## TASK:
Write out, from the entries below, exactly the lines that run between the lines holding "For every named" and "Neokolonialisme (370, 1098)", inclusive, and stop there.

## AVAILABLE DATA:

- Opening Delimiter -

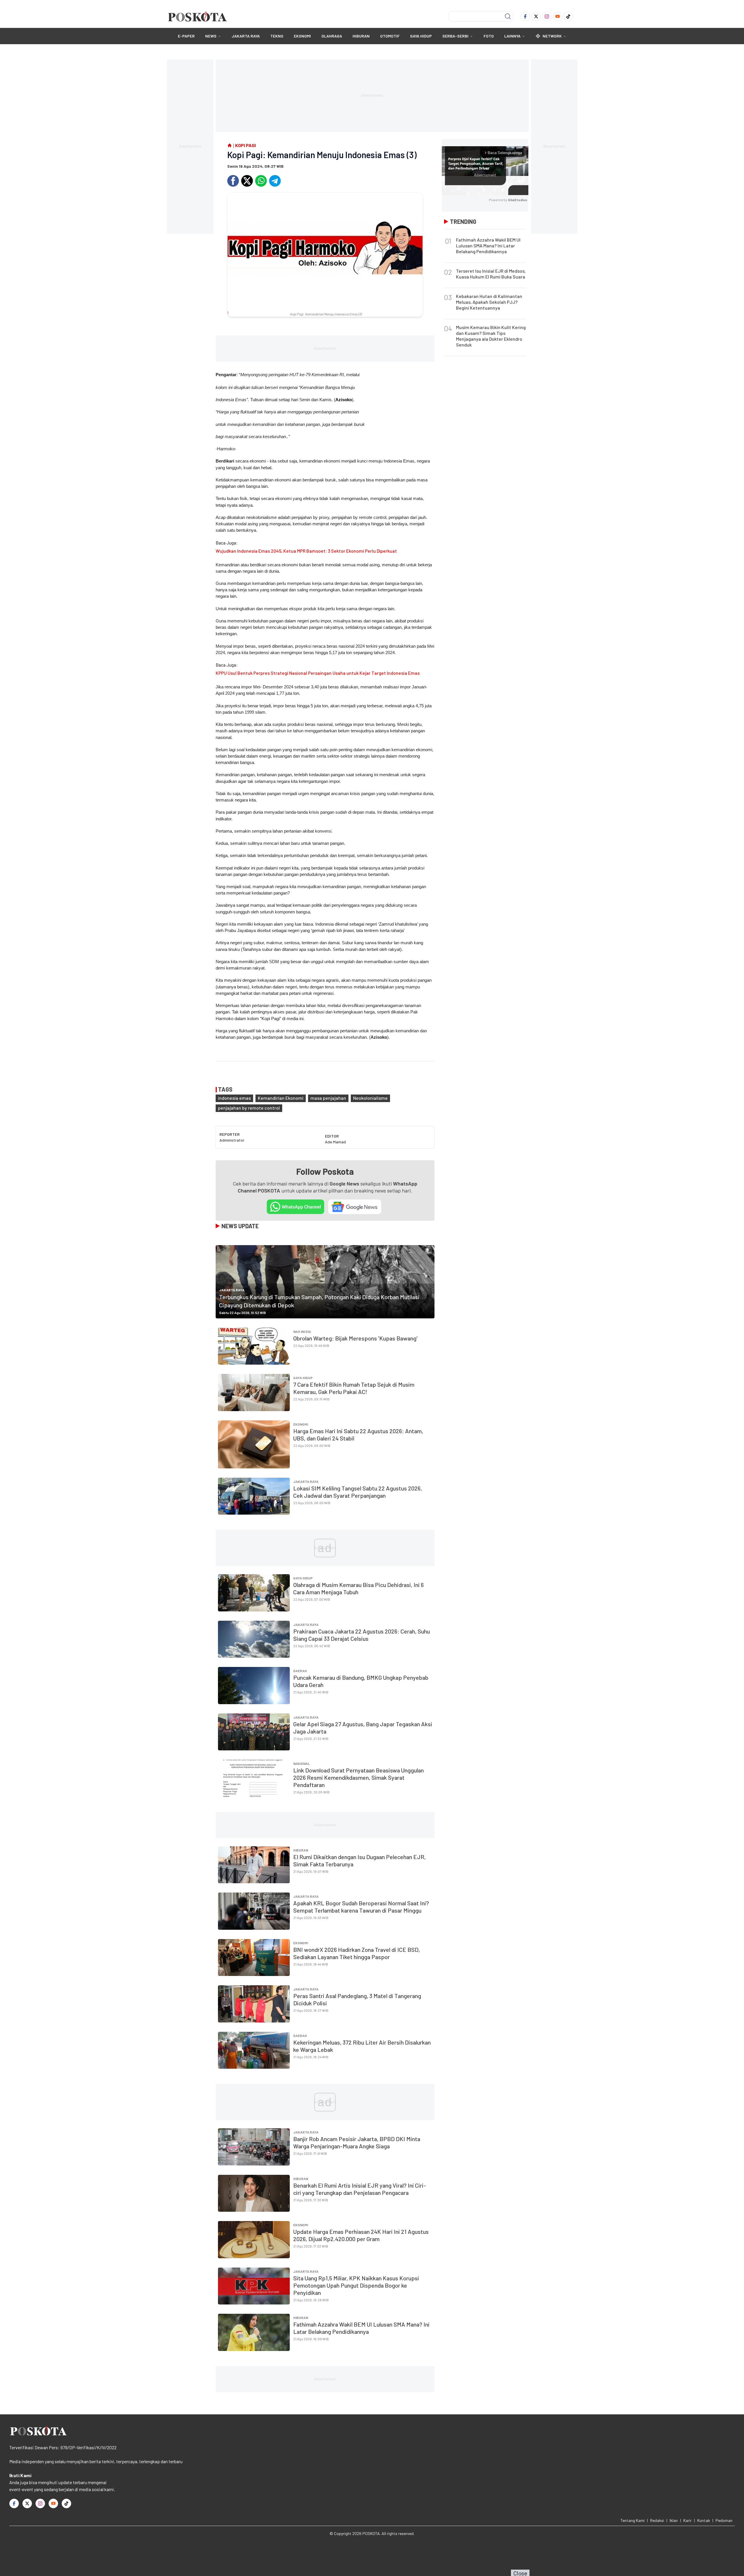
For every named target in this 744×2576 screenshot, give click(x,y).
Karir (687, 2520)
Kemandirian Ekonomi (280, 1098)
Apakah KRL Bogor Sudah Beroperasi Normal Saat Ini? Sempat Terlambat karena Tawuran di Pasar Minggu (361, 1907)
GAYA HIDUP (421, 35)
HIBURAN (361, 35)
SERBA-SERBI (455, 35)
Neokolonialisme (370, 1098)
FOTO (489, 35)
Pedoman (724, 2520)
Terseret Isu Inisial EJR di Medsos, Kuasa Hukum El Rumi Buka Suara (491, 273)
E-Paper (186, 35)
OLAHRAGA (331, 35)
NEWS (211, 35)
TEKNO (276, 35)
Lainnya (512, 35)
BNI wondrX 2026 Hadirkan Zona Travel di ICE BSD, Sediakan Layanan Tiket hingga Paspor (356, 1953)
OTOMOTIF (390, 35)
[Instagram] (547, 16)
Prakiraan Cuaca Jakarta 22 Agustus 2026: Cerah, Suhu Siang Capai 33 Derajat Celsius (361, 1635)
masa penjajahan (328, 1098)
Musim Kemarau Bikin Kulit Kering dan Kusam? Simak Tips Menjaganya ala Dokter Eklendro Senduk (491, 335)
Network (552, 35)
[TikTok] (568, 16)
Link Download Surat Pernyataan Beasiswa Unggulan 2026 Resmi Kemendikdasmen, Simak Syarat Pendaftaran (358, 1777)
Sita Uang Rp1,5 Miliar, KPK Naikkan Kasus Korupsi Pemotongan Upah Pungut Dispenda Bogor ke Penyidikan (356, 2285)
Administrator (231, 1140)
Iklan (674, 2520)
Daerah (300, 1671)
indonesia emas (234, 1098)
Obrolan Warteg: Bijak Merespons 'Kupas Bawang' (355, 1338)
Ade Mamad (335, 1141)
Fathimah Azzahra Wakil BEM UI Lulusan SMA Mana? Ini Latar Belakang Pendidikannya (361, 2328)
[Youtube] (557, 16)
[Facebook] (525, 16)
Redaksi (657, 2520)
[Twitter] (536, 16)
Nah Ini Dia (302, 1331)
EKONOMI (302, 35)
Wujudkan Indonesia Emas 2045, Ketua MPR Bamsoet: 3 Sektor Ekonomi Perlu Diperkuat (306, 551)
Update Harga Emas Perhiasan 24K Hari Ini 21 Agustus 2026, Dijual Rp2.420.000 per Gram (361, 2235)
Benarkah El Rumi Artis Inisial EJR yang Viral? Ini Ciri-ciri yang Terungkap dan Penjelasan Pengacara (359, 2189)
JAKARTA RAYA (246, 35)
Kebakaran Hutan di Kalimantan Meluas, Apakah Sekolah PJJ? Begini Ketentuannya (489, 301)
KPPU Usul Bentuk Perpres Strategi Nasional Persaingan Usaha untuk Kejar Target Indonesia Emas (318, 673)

- Closing Delimiter -
- Opening Delimiter -

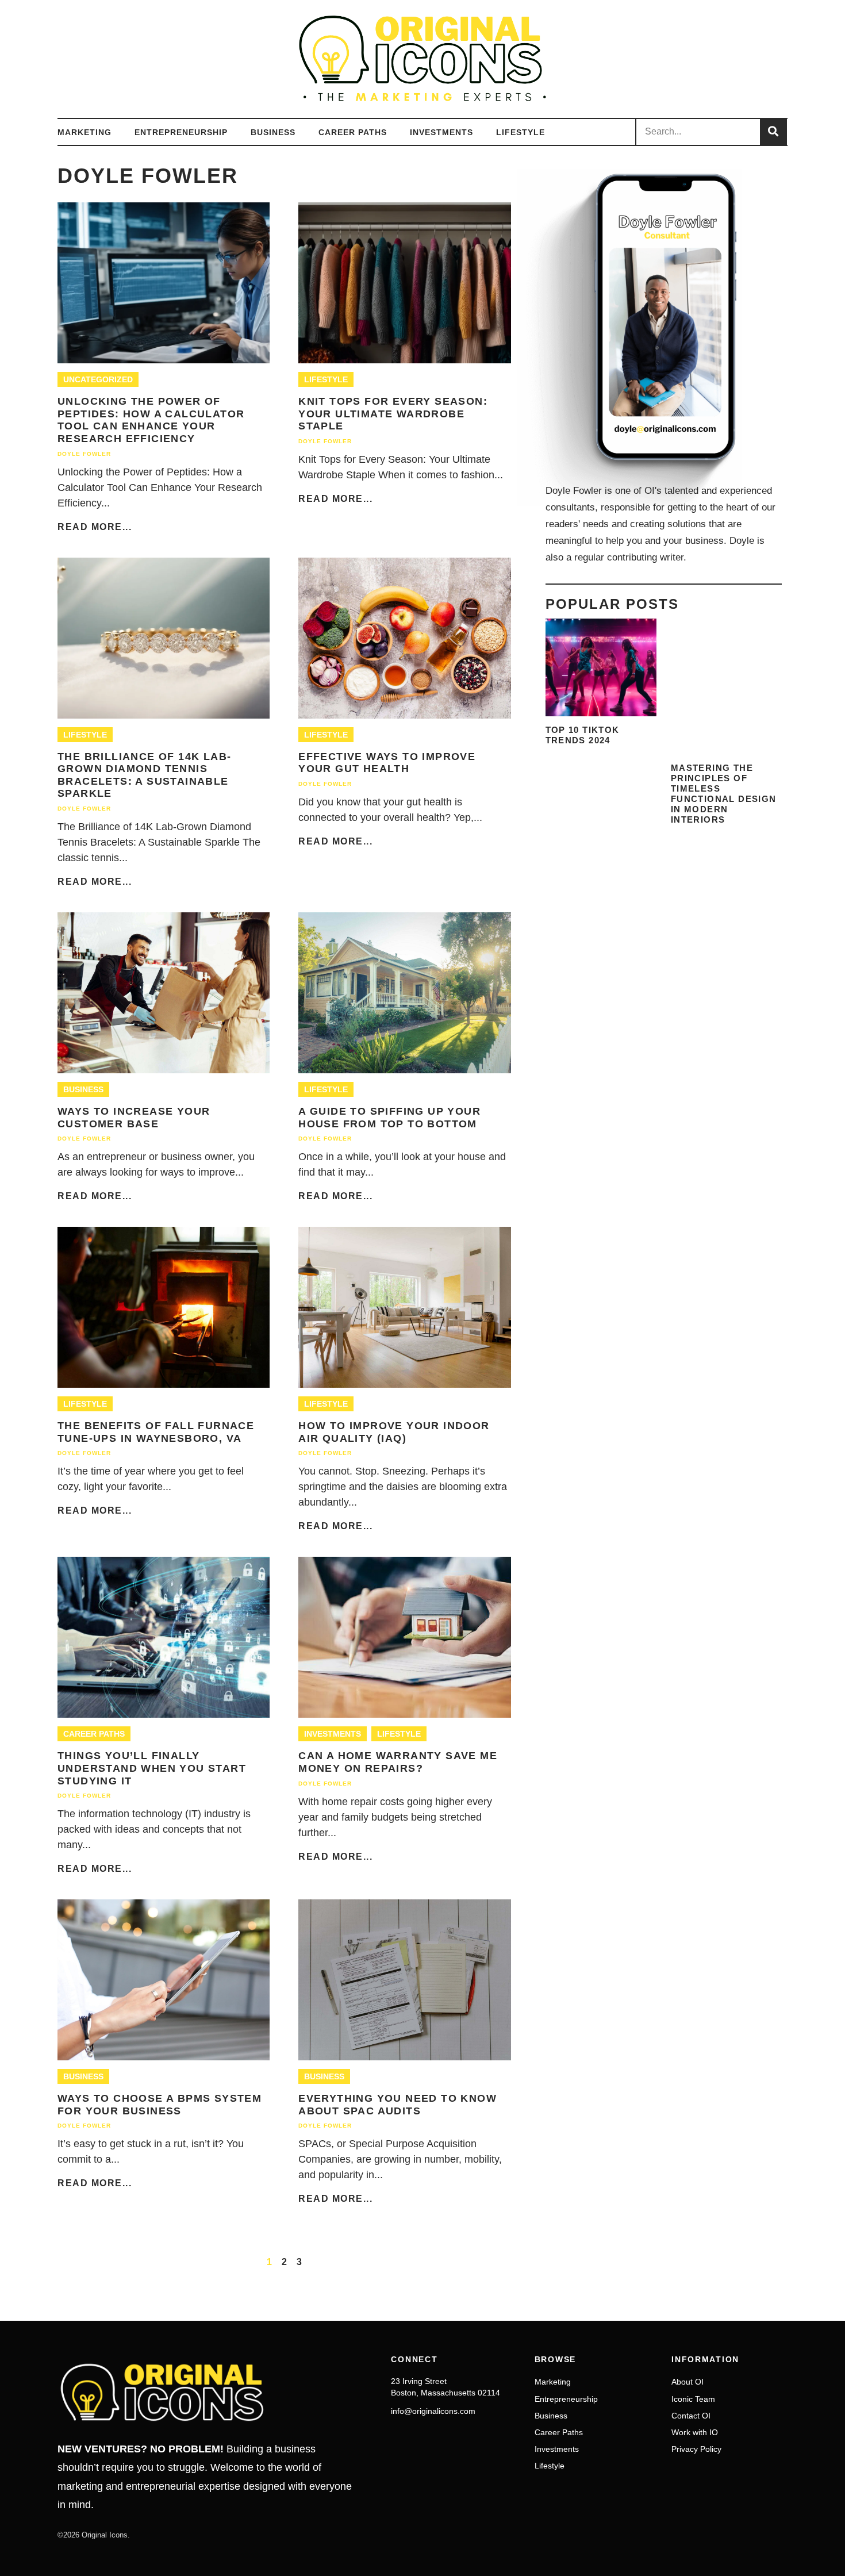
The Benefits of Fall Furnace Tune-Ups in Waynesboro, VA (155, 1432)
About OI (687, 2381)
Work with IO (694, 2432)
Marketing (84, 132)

- Closing Delimiter -

## PROBLEM SOLUTION:
For every named target in this 744×2576 screenshot, give click(x,y).
Karir (687, 2520)
Kemandirian Ekonomi (280, 1098)
Apakah KRL Bogor Sudah Beroperasi Normal Saat Ini? Sempat Terlambat karena Tawuran di Pasar Minggu (361, 1907)
GAYA HIDUP (421, 35)
HIBURAN (361, 35)
SERBA-SERBI (455, 35)
Neokolonialisme (370, 1098)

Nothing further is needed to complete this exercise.